The Court concludes its decision by stating that, in consideration of policy factors, “Louisiana law does not recognize a duty to preserve evidence in the context of negligent spoliation”.  The plaintiff’s cause of action as to negligent spoliation was dismissed.  However, the Court reversed the judgment granting the exception of no cause of action as to the breach of contract claim, remanding that issue to the trial court for further consideration.

Noticeably absent from the decision is any discussion of the evidence produced to support the breach of contract claim.  The Court clearly identifies such a claim and in fact encourages parties to enter into contractual agreements to preserve evidence.   While there is no specific instruction from the Court as to what language these agreements should contain, obviously the thing to be preserved should be adequately identified; the terms of preservation should be specific; and the penalty for failure to preserve the thing should be well articulated.  This arrangement is fine if all parties agree to the terms of agreement.  However, in the event of a disagreement over terms, a prudent party will obtain a court order to preserve the evidence or retain the thing himself.  Given the Court’s very specific “evidence preservation” instructions, there will likely be little sympathy for a party who does not heed those instructions.

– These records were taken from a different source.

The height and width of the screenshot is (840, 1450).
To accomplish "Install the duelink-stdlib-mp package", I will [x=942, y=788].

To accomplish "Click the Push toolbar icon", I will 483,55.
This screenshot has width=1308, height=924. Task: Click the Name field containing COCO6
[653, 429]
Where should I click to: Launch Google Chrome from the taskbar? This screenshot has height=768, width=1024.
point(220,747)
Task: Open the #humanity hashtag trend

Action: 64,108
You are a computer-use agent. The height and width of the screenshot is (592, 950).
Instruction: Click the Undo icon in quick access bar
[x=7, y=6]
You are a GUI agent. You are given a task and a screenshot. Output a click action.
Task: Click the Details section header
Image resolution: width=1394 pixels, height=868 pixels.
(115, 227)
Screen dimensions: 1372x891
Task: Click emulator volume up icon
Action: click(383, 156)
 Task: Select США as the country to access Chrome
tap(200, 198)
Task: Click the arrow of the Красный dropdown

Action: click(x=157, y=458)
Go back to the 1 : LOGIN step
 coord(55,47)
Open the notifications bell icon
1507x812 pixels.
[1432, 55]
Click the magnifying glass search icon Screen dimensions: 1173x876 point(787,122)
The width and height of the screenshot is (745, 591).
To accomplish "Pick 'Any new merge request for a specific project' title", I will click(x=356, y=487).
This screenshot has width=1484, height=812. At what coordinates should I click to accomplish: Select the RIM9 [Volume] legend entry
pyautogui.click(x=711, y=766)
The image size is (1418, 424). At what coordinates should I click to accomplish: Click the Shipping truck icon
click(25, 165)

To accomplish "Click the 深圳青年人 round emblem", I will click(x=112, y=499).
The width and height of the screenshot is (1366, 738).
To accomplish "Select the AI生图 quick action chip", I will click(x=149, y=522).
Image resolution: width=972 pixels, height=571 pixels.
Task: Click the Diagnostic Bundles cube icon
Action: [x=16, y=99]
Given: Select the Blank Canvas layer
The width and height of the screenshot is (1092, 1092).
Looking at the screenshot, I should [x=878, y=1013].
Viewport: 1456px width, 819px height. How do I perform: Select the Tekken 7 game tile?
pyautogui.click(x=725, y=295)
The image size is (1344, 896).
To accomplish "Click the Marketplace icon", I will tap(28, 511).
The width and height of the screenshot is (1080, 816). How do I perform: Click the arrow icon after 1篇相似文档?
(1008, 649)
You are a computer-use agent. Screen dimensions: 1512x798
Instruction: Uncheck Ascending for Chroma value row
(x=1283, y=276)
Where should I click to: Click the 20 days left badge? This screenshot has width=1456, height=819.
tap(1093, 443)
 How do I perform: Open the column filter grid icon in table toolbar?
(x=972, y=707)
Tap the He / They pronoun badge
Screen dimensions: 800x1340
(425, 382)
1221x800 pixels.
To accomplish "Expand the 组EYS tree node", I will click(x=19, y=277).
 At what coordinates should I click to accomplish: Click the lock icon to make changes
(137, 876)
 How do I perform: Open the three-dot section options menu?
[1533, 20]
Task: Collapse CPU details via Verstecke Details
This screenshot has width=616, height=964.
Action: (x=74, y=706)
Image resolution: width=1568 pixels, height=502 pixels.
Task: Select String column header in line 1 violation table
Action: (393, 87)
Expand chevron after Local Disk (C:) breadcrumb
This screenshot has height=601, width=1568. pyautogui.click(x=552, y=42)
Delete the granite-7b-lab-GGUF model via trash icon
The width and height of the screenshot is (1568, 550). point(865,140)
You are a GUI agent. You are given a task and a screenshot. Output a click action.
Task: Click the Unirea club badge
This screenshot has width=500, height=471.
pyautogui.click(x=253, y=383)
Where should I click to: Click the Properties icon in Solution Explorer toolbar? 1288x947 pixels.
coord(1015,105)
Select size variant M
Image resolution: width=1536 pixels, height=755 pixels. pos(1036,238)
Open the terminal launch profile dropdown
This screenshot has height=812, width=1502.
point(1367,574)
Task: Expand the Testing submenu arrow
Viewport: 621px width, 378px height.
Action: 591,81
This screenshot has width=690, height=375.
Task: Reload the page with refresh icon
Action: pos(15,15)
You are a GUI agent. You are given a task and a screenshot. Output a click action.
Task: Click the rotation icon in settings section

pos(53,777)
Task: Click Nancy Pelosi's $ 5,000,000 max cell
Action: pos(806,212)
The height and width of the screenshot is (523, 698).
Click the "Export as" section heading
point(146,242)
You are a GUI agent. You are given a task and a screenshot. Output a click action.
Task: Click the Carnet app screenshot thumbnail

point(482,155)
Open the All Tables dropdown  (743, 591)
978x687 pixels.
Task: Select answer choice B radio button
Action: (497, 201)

The decision does include some potentially worrisome language: “There is simply no predictability in requiring preservation and record keeping for unknown litigation”.  In proper context, the Court is specifically referring to “third parties who are not even aware of litigation”.  However, it is easy to imagine this language quoted/contorted by any party who alleges he did not know about any litigation, was never served with a suit, did not know he was a “first party”, and therefore innocently destroyed all evidence in his possession.  So, when is litigation “known”?  Obviously, filing a claim or suit is a good answer.  But what about situations that are not quite as clear cut?  How is a trial court to determine the issue of whether the litigation is known or unknown to a person?  How much knowledge is required to establish a party knows enough to preserve evidence?  Does a letter requesting preservation of evidence, in the absence of a formal agreement, impose a duty to preserve evidence?  The not-so-subtle answer to these questions is that the burden of preserving evidence is on the person who seeks to have the evidence preserved – act accordingly.  Reynolds articulates three methods of preserving evidence in Louisiana as to third parties:  (1) Obtain a Court Order; (3) Contract for preservation; and/or (3) Self-retention.  While these methods may not be exclusive, reliance on someone else to preserve evidence is clearly not among them.

Reynolds demonstrates the power and authority of the Louisiana Supreme Court in determining the rights and causes of action of Louisiana citizens and litigants in the absence of clear legislation.  It is now abundantly clear that negligent spoliation is not a tort recognized as a viable cause of action under Louisiana law.  The preservation of evidence as to third parties is the responsibility of the party seeking to use the evidence to prove any element of a case.  Breach of contract claims for spoliation of evidence are viable, the strength of which will be determined by the language in the contract.  Sanctions and negative inferences against those parties who intentionally destroy evidence are reiterated and remain strongly supported by the Louisiana Supreme Court.  The wise practitioner will take note of the Court’s instructions regarding preservation of evidence.  Given the clarity of the instruction, there is little excuse for failure to follow.